Part of an ongoing discussion:

“Does government always destroy wealth?”

From the point of view of an economist, there are four types of goods.

“Free Goods” are things like air, or the sight of the beautiful moon, which need not and cannot be economized because they are not scarce enough. Unless you are planning to scuba dive, air is free. Your breathing the air does not deprive anyone else from breathing. Any good that is not a free good is scarce.

“Goods” refers to scarce goods that can be traded. Economists exclusively refer to goods of this type.This is things like lumber, cans of beans, widgets, wickets, wages.

“Intellectual property” can be both kept and given away merely by making a copy, and so in some ways acts like a free good, and does not naturally need to be economized. Indeed, the American Constitution provides that the Congress can grant a monopoly to the inventor of intellectual property, such as a trade mark, copyright, or patent, in order to make the good artificially scarce, that the inventor might for a limited period of years recoup his investment required to create it.

“Public Good” this refers to things like the courts of law, peace and civil order, a common set of contract and tort laws to govern the market, laws controlling fraud and honesty in advertising, as well as imponderables such as a national dignity and reputation to awe those participating in an overseas market into forgoing the temptation to cheat, expropriate, and nationalize our goods and investments.

The public good of civil order is a necessary precondition for a secure market, and hence must exist before a market exists. Some civil order can be maintained without the need of government for limited periods of time between relatively honest strangers, but in general and over the long term the civil order is maintained by the majesty and terror of the drawn sword of the sovereign power. The laws of economics are laws of nature, and will exist whether the marketplace is peaceful and secure or not. Insecurity of the market raises the transaction cost. It is dangerous to barter with pirates and slavers and rumrunners and strangers met by night on the high seas.

When the sovereign power imposes cruel, wicked and stupid laws that render the cringing subjects uncertain in their possessions and contracts (see, for example, the history of the Copts under Arab rule in Egypt, or the Irish trampled by the English) to the point where it is less unsafe to barter with pirates, and the subjects are better off in anarchy and mutiny than to suffer the continued protection of their sovereign.

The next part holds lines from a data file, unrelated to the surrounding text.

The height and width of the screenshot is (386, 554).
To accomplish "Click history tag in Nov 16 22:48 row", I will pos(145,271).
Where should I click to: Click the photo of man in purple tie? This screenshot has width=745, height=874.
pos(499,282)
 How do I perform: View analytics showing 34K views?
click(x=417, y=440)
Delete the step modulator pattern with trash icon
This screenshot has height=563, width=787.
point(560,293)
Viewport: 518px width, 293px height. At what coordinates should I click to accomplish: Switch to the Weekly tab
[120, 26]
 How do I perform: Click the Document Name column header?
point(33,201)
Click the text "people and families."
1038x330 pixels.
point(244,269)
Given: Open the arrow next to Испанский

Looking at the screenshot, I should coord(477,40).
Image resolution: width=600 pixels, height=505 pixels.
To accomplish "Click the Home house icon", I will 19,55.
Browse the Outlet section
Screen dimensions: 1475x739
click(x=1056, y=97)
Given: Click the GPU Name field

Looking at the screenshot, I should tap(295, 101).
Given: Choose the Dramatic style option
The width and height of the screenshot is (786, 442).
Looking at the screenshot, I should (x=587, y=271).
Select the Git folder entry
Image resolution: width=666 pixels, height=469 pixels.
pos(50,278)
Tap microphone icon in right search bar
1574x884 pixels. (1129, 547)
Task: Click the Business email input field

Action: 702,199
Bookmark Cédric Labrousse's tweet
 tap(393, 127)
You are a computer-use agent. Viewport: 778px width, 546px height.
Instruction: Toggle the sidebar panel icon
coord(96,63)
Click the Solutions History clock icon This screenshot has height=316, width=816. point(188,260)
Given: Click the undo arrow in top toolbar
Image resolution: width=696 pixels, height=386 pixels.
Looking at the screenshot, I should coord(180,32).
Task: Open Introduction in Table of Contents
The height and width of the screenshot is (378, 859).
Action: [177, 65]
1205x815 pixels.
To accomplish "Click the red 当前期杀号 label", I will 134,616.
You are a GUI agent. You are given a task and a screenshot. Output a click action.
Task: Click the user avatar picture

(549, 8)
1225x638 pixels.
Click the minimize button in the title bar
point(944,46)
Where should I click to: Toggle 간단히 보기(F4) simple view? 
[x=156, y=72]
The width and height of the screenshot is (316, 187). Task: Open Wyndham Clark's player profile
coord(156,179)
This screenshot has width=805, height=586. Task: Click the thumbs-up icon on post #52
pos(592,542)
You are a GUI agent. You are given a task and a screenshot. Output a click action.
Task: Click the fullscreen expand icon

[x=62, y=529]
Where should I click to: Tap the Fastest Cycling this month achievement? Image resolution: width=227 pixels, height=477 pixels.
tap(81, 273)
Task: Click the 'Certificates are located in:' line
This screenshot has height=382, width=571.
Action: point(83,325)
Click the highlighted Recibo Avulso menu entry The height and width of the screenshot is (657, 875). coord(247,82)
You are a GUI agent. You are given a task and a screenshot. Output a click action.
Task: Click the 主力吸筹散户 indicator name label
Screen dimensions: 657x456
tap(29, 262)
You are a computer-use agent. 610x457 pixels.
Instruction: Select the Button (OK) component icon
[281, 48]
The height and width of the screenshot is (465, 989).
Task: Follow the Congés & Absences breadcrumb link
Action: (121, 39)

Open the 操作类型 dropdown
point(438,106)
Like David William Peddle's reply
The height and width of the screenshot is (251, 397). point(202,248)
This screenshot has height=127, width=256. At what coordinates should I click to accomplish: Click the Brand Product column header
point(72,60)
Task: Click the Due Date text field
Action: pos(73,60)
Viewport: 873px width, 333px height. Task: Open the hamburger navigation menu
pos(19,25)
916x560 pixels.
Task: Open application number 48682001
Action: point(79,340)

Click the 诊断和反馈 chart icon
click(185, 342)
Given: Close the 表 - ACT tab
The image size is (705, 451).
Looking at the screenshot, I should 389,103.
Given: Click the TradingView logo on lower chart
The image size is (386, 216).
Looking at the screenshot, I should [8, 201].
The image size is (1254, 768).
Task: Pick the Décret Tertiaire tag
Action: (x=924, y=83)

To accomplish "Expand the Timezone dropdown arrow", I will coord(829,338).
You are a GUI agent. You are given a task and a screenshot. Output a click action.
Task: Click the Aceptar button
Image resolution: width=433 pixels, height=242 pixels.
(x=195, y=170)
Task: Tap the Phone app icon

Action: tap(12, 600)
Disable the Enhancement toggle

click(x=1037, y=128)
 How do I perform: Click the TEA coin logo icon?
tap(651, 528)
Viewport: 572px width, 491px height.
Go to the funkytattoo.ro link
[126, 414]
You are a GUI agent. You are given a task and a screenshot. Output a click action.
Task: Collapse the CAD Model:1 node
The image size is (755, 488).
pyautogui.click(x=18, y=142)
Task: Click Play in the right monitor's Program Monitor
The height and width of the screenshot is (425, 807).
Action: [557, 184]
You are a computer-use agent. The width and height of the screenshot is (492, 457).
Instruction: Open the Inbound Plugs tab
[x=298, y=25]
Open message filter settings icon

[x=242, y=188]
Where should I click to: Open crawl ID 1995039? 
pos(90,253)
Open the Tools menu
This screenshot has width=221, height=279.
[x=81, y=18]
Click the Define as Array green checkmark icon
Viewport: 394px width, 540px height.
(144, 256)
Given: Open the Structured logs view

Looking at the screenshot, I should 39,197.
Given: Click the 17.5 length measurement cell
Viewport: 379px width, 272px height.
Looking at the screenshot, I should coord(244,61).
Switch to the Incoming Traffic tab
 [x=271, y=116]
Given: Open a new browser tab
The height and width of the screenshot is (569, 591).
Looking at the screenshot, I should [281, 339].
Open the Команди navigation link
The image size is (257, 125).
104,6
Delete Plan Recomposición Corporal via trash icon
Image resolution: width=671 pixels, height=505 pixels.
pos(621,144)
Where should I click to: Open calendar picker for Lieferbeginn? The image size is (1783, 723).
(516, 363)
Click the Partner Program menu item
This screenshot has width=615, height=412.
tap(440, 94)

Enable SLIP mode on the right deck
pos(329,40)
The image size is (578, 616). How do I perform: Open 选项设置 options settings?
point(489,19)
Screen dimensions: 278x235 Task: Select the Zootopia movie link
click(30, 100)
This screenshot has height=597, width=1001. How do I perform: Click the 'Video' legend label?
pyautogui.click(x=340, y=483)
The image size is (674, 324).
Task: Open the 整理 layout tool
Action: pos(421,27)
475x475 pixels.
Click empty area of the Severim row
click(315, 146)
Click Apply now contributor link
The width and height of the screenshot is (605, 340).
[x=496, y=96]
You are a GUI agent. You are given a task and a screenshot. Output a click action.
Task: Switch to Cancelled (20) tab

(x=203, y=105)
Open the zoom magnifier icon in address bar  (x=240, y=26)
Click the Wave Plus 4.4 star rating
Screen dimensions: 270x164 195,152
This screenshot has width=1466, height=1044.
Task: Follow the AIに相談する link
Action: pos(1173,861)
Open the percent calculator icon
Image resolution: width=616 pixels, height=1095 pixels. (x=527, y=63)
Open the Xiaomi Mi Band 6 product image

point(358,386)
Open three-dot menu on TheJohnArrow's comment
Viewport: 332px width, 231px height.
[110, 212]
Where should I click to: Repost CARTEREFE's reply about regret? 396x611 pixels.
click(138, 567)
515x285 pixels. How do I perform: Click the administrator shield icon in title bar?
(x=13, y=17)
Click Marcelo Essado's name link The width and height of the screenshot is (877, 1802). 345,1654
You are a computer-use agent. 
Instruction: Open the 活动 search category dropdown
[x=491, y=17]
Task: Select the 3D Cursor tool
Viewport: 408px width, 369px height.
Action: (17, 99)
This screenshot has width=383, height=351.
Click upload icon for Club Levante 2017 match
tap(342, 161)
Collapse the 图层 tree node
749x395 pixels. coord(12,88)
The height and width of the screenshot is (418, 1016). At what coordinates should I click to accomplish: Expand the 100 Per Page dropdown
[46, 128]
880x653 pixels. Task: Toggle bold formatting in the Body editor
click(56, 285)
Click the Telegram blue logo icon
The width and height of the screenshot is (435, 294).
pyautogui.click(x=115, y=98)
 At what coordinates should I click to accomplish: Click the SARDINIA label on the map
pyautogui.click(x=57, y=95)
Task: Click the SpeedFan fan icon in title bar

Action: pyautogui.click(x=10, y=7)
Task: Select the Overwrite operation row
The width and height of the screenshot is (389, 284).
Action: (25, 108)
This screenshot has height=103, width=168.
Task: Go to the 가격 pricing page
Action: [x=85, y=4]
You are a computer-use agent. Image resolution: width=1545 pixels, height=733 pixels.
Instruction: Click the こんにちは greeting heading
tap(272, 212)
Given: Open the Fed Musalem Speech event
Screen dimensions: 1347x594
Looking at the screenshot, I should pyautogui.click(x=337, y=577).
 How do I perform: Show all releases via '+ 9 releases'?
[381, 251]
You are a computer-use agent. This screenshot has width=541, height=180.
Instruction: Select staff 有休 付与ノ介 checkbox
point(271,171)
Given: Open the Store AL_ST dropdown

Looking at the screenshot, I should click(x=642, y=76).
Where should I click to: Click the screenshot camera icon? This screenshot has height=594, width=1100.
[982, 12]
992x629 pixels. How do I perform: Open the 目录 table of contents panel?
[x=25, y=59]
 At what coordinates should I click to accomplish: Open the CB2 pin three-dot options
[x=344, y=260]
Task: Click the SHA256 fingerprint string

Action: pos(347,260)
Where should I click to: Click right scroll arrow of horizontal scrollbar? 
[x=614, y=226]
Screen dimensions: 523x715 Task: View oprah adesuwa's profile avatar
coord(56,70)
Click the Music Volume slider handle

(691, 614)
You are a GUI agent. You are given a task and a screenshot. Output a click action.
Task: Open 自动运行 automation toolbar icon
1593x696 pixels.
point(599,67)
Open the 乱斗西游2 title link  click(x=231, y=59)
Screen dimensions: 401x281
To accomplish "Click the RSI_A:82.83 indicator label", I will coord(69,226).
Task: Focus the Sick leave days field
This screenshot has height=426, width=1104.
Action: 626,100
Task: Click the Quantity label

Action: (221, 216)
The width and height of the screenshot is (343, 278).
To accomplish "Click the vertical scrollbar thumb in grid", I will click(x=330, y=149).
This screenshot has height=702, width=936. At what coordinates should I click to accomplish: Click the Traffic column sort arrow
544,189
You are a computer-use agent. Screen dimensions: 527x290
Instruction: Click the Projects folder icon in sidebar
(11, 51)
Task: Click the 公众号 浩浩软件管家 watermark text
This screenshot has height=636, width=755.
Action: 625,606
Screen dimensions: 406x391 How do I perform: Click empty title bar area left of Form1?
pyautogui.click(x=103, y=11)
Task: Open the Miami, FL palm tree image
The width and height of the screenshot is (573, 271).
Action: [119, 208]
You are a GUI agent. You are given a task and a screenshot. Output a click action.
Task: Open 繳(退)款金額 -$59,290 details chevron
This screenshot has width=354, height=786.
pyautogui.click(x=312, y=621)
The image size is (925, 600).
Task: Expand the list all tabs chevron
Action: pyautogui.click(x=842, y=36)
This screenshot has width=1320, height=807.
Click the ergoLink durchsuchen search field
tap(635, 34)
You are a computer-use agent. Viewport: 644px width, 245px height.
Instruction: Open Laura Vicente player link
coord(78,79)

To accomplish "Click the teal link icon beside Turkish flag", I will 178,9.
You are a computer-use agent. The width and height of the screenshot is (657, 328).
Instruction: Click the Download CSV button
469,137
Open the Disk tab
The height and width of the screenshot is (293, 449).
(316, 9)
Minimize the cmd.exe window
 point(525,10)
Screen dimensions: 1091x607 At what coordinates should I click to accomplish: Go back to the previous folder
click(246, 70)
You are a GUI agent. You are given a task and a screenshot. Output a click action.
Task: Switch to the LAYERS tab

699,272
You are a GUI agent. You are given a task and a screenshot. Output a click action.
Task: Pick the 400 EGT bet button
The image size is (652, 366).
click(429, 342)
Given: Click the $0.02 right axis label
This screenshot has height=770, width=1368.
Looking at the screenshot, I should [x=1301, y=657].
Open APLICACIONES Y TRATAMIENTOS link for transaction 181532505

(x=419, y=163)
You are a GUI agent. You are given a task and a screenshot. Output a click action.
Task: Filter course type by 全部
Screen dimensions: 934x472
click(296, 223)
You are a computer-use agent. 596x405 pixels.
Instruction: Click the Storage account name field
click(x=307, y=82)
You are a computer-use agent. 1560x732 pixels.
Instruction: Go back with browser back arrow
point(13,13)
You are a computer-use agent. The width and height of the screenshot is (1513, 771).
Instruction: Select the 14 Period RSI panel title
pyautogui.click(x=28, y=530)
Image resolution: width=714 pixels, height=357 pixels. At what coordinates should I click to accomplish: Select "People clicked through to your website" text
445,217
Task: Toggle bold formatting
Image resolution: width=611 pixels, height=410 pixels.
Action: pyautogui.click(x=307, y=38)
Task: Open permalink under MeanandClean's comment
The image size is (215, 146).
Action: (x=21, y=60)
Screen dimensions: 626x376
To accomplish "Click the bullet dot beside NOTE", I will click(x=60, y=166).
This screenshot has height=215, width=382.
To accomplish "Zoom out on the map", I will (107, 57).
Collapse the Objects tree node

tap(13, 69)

I can imagine no way to calculate the money value of civil order or a uniform commercial code. Certain things, such as the coinage of money or the strict liability of manufacturers, allegedly lowers the transaction costs of doing business within a state that maintains a government-run mint or has laws to punish false advertising and fraud. Certain libertarians aver that the transaction costs and the loss of civil liberties occasioned by national banks, standardized coinage, or laws against false advertising are too high to justify what they say are minor benefits. I am not willing to dismiss such arguments out of hand, but it is too complex to examine them now.

Suffice it to say that the state does not either always destroy wealth nor always create wealth. The function of the state is primarily to defend the citizens from external enemies and internal tumults and injustices, and secondarily to encourage a common spirit and civic virtues without which a corporate or collective body cannot survive. It actually had very little to do with wealth one way or the other.

Wars cost money, but if a victor in a life or death struggle with an implacable enemy says his life, limb, property and liberty are not worth the cost in taxes to fill the king’s war chest and conscription to fill the king’s rank and file, then such a victor is unworthy of his victory, and if his words were true, his reward should be chains, stripes, and death.